Hello you awesome possums!
I should probably start this one off by saying "Sorry!" but that would be rather inadequate to explain. So many times in the last months I thought about this blog, and so many times I wanted to write something down, but I didn't because:
e/ ALL OF IT!
To be fair to myself (and isn't this what this is all about?) I had one of the busiest, most stressful semesters in my entire life, which was rife with high tensions, emotions and... well, no need to recap all of it. Let's just say that I was feeling demotivated.
That said, I have not stopped collecting beauty products and trying them out, so all fingers crossed, we should be having some nice posts coming up soon.
But of course, I should probably write about my final two weeks of "I Quit Sugar," and more importantly, what happened afterwards.
To make a long story short: I finished it, I sugar-binged, I felt guilty, and then spent a semester writing a very detailed essay on why I "failed" to quit and all the implications.

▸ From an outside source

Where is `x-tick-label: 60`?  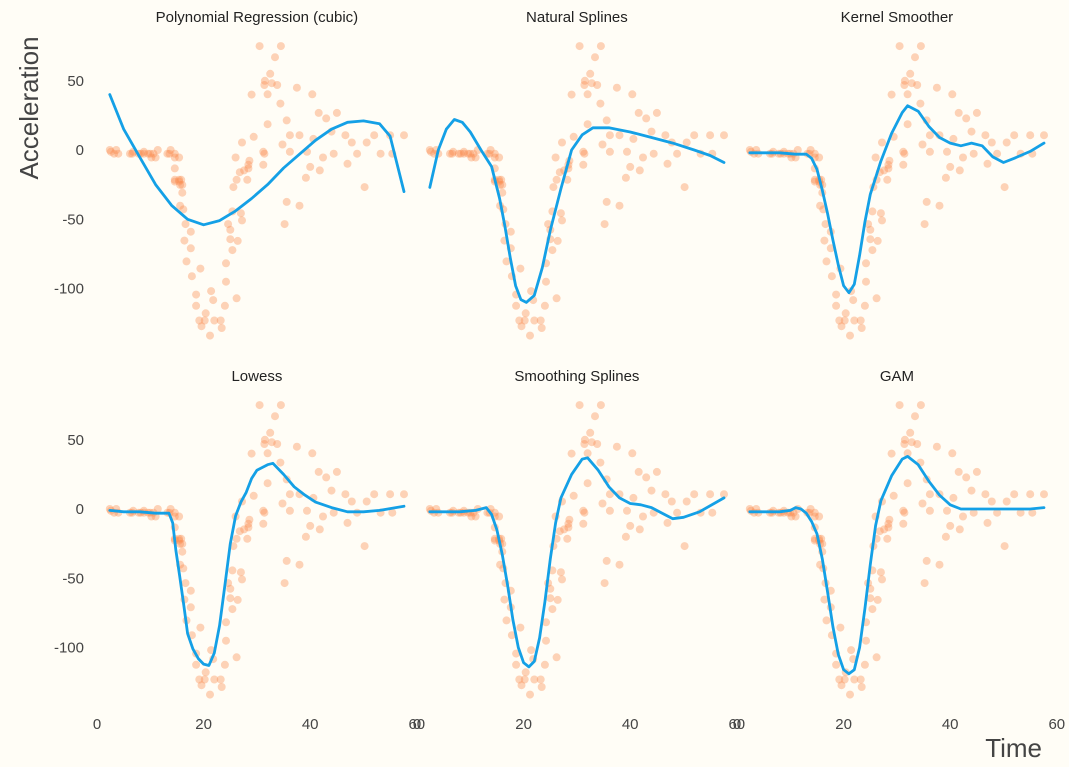
x-tick-label: 60 is located at coordinates (1056, 724).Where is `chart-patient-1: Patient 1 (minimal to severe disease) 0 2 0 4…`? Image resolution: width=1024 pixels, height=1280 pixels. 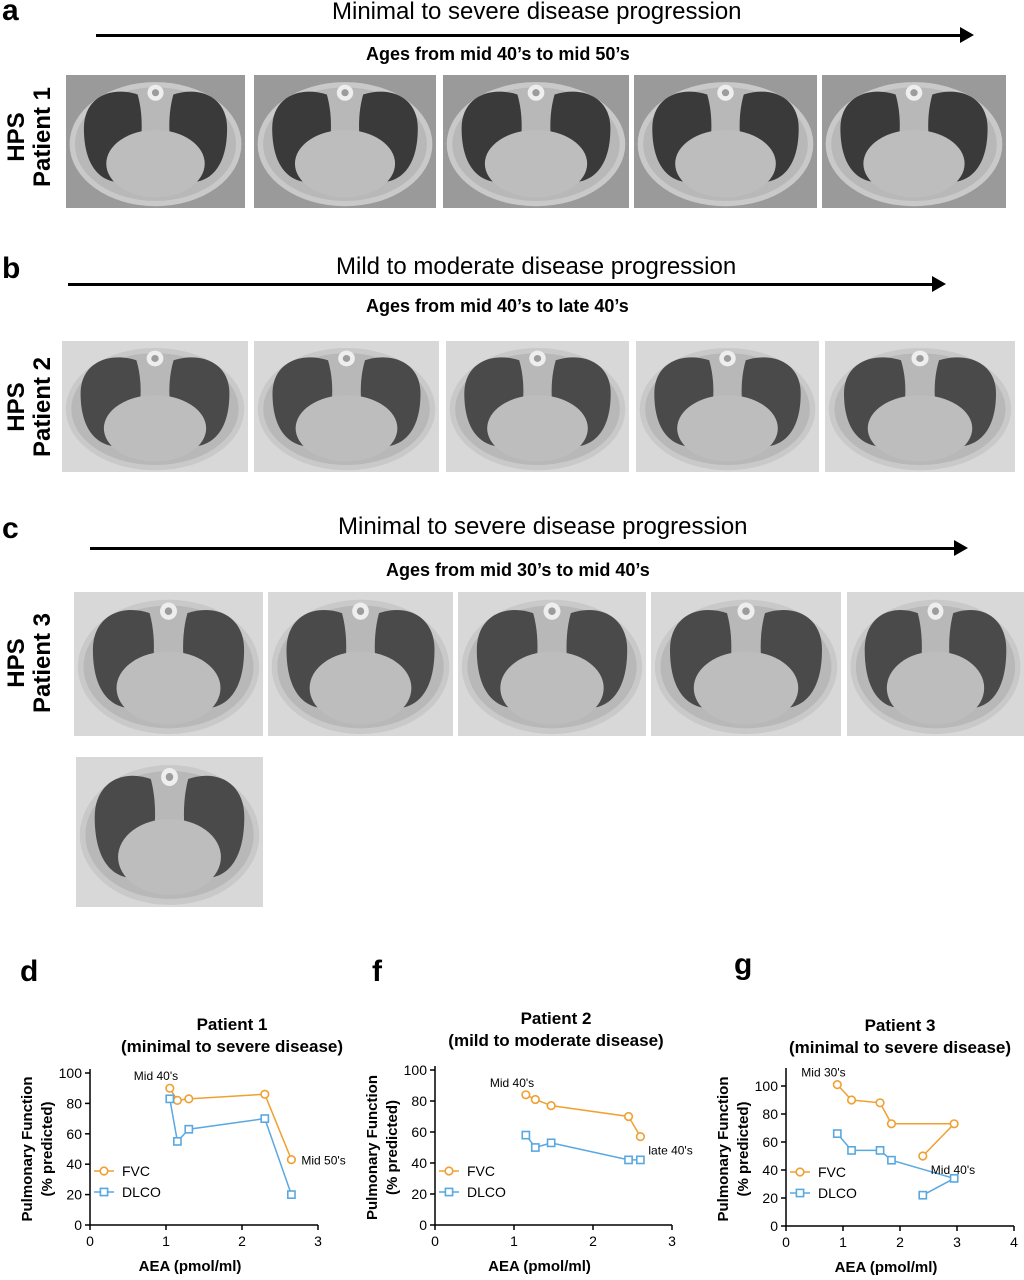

I then missed the essay deadline because I got the date wrong (don't we all do that sometimes?) and I got a rather interesting feedback from the lecturer which I won't get into here.
Honestly, I really don't feel like writing about this here (which is exactly why I should plow on, right?) mostly because I'm quite sick of the topic. My attempt to quit sugar was motivated mostly by a desire to clarify my skin, but on a closer look, it turned out to be an attempt for me to forge a different type of identity for myself. This identity turned out to be rather incompatible with my lifestyle, which is why I couldn't keep up with it.
That said, I won't say the experiment was a complete and total failure. I do eat differently now, and while I still snack and eat things that are "bad for me," I'm more aware of it, and I have definitely decreased my intake.
Other things I have learned:
1/ Pumpkin puree is awesome!
2/ Creamed spinach is awesome!
3/ ALL OF THE TEA!
4/ Coffee can still be good without milk and sugar
5/ Eggs and toast for breakfast = yum!
6/ Avocados are a miracle food
7/ I love yogurt
All in all, definitely an interesting experiment of self-discovery, even if I wasn't able to fully achieve my goal of breaking my emotional eating habit. Well... it's a step at least, I suppose.